Once he got through a couple of quick examples from the medical, public safety, energy, transportation and military communities, his talk took off at near light speed to explain three complex forces that concurrently apply pressure to all complex enterprise systems:

  • Economic failure
  • Unacceptable workload
  • Acceptable performance


Interaction of the operations, financial and safety boundaries. Adapted with permission from “Going Solid” by R. Cook and J. Rasmussen.

These three forces are always in concordance, forcing complex critical systems to operate at peak capacity. Because of the nature of these forces, systems will move in a form representative of "Brownian motion" -- a mathematical model that describes how small particles move in a random way. Propelled by the economic and human workload forces, systems will ultimately and continuously "normalize deviance" to the point where the systems "flirt with the margin of disaster."


Flirting with the margin and marginal creep. Adapted with permission from “Going Solid” by R. Cook and J. Rasmussen.

With this understanding of dynamics, it becomes apparent that the salient question is not "Why do systems fail?" but rather "How is it that they don't fail more often? Why do systems succeed as much as they do?" The answers: Because humans monitor, alert, anticipate and learn from the operating point of the system. These four activities are what create resilience.

Beyond Resiliency

Dave Zwieback, VP of engineering at Next Big Sound, spoke about resiliency and what lies beyond it. Nassim Taleb, a Lebanese American essayist, scholar and statistician whose work focuses on problems of randomness, probability and uncertainty, recently coined the term "antifragility," which is primed to take off in the web technology community.

Taleb and Zwieback have chosen the new term for a reason. Resiliency brings up ideas and images that are close to a mattress made of memory foam: it bends around pressure and returns to form when pressure is removed. Antifragility is distinct from resiliency because it notes that some systems can do more than be resilient.
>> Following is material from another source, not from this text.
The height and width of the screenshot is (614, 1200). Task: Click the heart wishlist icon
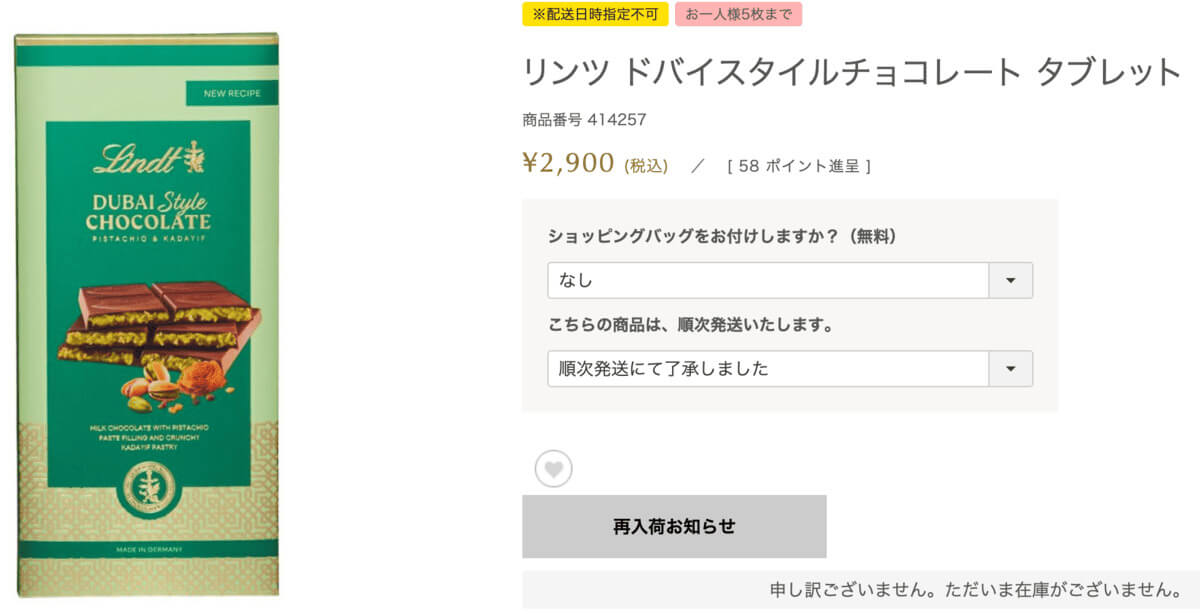tap(553, 468)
Systems that are antifragile gain strength from pressure that is applied, for example, systems that feed off and leverage the universal force of entropy.
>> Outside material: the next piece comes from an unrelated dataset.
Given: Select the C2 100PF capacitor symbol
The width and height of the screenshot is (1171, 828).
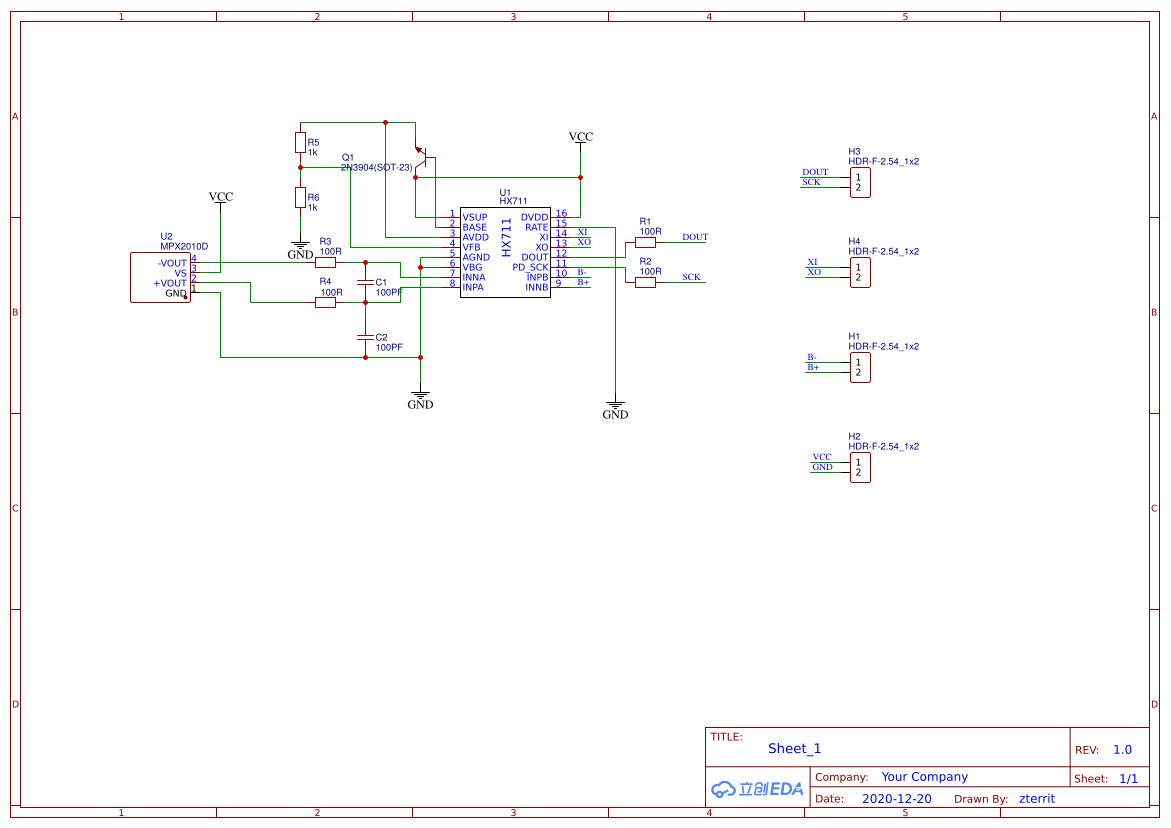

Zwieback started in an unconventional way by quoting Sidney Dekker, professor, pilot and best-selling author on human factor and safety. To wit, "what you call root cause is simply the place where you stop looking any further".

Zwieback continued by stating that the actual root cause of every problem and outage you have or will experience is already known. His thesis is this: All systems are made up of multiple parts -- they are "compounded." All compounded things are impermanent because all compounded things are at the mercy of time and decay. Impermanence is the root cause of decay.

This doesn't mean that you should stop looking for a deeper understanding of why failures happen. It means that if you really want to minimize failures and outages, develop a model that thrives on chaos and entropy. Zwieback looked to Google and BitTorrent to provide concrete examples of this:

  • In July 2012, a large segment of the web experienced an outage due to a lack of accounting for a leap second. The reason it hit so much of the web was that the very tool used to create stability (standardization of toolsets) was the medium that allowed the smallest bug, what Taleb and Zwieback refer to as a "Black Swan" event, to take them all out of commission.
  • BitTorrent can be used to demonstrate the other side of the coin. In the traditional web world, a Black Swan event -- like everyone in the world simultaneously asking for a file -- would cause mass chaos and crashes. In BitTorrent, however, the same Black Swan event makes the file maximally available and actually renders it nearly impossible to delete.

A Force In The Universe

A naturally occurring example of antifragility in action can be seen when one observes the attempt of governments or other organizations to ban books or discredit an idea. The more effort that goes into banning the book or discrediting the idea, the more well known the book or idea becomes. Zwieback noted that 46 of the 20th century's top 100 novels were targets of ban attempts.

So now the only question that remains is: How do I get this article banned?